L’impercettibile come braccio d’Aleph ricongiunge cielo e terra, natura e umanità. Ristabilisce nell’attimo una intemporale cosmica armonia.
Nella seconda sezione, Amnistie, si registrano fatti e voci della vita mentre vive, la vita quando accade. Sgovernata, sgrammaticata. È la strada e non prende fiato: senza padroni, ribelli, ubriachi, folli.
Les analphabètes.»
Così l’autrice presenta il suo libro, in completa anarchia, con un uso anarchico e puramente evocativo di segni grafici come il corsivo e il grassetto.
Chi, dal titolo, si aspetta un’opera di protesta, un libro di rabbia contro un potere silenzioso e imparlabile che ci controlla, troverà soprattutto un libro di ribellione alla realtà così com’è: un libro dove ci sono sì operai dell’Ilva, ma più di ogni altra cosa c’è tutto ciò di cui non importa né al potere né a chi lo combatte. Ciò che a gran parte del mondo appare superfluo o folle. E allora, tornando alla domanda che cos’è questo libro?, possiamo rispondere che è un libro-mondo. Cortázar ne ha fatti più d’uno, di libri-mondo. Anche Ilaria Seclì ha dato vita, qui, al suo. Meglio ancora, L’impero è un apeiron. Un apeiron in cui, però, ci sono dei tagli. Quelli che convenzionalmente chiamiamo testi. Pochi di questi “tagli” sono scritti in prima persona. La parola di Ilaria è cosmica. Ilaria stessa come individuo quasi si disfa, cancella dietro di sé le proprie tracce. Il suo corpo è una cassa di risonanza, una pelle di tamburo su cui si scrive la sottostoria del mondo.
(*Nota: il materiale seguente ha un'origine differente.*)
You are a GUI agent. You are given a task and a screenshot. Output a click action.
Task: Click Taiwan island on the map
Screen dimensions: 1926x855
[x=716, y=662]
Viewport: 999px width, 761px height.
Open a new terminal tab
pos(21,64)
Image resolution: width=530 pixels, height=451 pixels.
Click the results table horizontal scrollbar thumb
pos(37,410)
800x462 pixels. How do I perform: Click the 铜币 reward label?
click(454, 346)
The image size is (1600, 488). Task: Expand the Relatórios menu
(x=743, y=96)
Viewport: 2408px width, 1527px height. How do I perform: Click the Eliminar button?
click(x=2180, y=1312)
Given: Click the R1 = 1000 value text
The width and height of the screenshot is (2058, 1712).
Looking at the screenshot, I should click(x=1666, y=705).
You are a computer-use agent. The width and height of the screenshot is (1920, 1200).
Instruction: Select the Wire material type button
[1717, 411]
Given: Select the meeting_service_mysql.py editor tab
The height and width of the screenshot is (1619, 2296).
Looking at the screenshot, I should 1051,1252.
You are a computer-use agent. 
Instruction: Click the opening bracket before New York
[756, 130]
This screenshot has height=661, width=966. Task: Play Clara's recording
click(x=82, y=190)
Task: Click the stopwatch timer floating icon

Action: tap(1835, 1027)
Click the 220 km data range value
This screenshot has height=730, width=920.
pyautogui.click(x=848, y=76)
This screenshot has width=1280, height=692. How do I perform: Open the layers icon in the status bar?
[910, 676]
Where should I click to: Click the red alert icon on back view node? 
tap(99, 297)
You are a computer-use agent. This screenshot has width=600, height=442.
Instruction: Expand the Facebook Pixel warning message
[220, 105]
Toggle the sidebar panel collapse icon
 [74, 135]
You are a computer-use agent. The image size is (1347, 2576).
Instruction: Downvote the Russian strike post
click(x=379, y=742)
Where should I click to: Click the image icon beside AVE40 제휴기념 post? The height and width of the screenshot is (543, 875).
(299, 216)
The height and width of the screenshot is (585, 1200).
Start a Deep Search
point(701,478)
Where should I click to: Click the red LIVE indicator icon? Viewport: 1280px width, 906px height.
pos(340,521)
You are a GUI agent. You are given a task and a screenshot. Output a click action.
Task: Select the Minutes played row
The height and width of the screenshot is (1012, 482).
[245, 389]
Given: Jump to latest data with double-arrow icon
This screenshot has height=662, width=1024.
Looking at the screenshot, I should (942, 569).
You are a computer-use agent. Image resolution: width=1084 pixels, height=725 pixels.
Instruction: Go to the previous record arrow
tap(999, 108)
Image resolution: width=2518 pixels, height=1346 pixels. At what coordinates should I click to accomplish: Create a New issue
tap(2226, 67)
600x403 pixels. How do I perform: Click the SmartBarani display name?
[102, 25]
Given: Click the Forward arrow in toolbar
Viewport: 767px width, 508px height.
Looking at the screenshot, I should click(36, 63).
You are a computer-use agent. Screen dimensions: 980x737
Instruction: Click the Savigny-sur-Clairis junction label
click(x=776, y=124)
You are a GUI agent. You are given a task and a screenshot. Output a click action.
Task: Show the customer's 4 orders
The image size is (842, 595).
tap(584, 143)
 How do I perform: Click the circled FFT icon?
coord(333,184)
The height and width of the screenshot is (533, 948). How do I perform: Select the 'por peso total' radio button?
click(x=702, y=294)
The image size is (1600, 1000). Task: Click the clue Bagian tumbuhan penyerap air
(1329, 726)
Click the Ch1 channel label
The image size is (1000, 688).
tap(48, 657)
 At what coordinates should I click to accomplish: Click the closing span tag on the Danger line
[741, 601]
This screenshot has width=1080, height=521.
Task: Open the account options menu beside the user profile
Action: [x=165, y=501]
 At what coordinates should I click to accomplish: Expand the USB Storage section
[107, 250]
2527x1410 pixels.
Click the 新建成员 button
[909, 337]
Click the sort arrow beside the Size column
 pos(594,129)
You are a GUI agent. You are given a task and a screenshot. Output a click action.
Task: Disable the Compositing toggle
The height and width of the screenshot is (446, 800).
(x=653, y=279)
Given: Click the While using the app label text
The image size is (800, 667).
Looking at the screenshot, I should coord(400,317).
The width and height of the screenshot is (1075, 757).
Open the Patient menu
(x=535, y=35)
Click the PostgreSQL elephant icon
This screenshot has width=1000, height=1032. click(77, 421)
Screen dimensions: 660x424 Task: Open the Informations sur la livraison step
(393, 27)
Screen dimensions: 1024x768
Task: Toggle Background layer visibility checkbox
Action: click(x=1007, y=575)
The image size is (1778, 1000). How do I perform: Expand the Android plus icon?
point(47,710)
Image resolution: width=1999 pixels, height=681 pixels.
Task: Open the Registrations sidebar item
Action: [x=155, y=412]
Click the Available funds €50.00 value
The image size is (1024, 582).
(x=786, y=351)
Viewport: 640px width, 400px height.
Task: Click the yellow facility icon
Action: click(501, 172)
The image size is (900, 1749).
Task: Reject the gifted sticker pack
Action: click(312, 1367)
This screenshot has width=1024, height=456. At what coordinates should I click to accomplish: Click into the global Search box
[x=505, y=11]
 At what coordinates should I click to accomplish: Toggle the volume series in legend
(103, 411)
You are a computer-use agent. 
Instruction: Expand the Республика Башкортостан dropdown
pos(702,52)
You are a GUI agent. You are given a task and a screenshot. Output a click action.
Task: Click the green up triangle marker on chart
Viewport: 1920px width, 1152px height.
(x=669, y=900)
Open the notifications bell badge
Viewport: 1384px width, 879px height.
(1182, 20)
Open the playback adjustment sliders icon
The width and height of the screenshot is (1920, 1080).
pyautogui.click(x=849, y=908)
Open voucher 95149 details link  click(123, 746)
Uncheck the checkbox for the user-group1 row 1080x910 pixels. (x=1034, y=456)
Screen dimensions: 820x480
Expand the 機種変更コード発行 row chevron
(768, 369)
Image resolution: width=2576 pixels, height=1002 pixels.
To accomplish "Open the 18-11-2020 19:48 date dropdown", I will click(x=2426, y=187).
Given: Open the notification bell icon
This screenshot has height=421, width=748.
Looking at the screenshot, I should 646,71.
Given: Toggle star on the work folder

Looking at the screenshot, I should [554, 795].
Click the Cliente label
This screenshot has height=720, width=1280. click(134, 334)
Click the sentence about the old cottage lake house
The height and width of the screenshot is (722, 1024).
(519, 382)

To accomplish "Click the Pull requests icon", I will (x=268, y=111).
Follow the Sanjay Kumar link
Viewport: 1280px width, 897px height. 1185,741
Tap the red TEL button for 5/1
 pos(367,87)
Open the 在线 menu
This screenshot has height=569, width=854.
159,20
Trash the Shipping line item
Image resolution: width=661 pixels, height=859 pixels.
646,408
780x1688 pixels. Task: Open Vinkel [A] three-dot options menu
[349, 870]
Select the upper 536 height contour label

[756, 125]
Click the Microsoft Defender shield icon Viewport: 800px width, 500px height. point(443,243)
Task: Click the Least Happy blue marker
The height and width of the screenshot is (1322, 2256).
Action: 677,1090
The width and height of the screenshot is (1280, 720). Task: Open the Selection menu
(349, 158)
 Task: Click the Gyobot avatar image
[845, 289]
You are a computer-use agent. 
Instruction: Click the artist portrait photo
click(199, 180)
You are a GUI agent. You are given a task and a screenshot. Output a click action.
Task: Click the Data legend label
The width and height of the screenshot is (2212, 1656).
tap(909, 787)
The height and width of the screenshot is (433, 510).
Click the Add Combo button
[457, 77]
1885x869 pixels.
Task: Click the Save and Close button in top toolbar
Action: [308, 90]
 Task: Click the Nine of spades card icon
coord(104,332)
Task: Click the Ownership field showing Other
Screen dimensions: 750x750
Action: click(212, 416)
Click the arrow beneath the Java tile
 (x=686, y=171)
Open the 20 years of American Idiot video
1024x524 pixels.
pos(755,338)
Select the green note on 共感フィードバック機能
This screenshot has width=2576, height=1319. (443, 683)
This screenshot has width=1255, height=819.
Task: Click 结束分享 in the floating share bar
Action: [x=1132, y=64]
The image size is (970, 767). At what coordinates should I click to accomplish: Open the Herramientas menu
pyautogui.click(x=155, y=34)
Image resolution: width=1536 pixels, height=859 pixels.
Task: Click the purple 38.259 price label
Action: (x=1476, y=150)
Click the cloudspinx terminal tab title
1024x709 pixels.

Tutti quei segnali che all’umano sfuggono–specie all’umano tecnomerceologico- lei li cattura perché parla la lingua degli animali, dei minerali, delle cose senza Ego.
Dalle parole dell’Impero si può rilevare un’etica della dismisura. Per dismisura intendo tutto ciò che non è misurabile, che sta al di sotto o al di sopra, per sovrabbondanza o umiltà, del comune sentire mercantile. Soprammercato o sottomercato, lì stanno le cose che contano per Ilaria: lì sta il suo impero. Ella raccoglie infiniti e piccolezze, ha antenne sensibili a tutto ciò che è “trascurabile”; e, al tempo stesso, la velocità con cui fa apparire e scomparire queste immagini -la velocità della sua Wunderkammer- è proprio la velocità dei giorni nostri, la motricità incessante delle macchine, il ritmo furioso del consumo e della distruzione. Non si sfugge del tutto al proprio tempo. Solo che Ilaria non distrugge le immagini: al contrario, le rende immortali proprio nell’attimo della loro scomparsa, proprio in quanto -e al ritmo in cui- vengono divorate dall’umano. Il suo dire oltrepoetico raccoglie, come da un bidone dell’immondizia che in realtà è la cesta delle meraviglie abbandonate, oggetti, persone, parole, film, e soprattutto luoghi, con una tecnica del montaggio che ricorda il cinema puro di Dziga Vertov. Segni di vita e segni della cultura, tutto entra a far parte dell’universo significante di Ilaria. Se il pensiero occidentale si basa sulla possibilità di scartare l’essenziale dagli accidenti, Ilaria crede che l’essenziale è tutto e spinge la sua arte su questo prischiosissimo terreno. Sulla sua cassa di risonanza batte i suoi colpi l’universo. La lingua registra i colpi e le vibrazioni. L’incantesimo riesce. Solo, mi domando dove conduca questo “tutto”. Per Ilaria, porta alla sua stupefacente poesia. Ma per il mondo non sfocerà verso l’indifferenziato, verso un “tutto” che si autoannulla? Cosa c’è dopo l’oltrepoetica? C’è qualcosa di nuovo e ricco oppure il nulla, la fine per autoannullamento -per autodissoluzione- del dire? E in mani meno umane di quella di Ilaria, il “tutto” arriverà a contemplare anche l’orrore? Ecco la domanda che questa poesia lascia. Che forse è la domanda stessa che questa poesia è.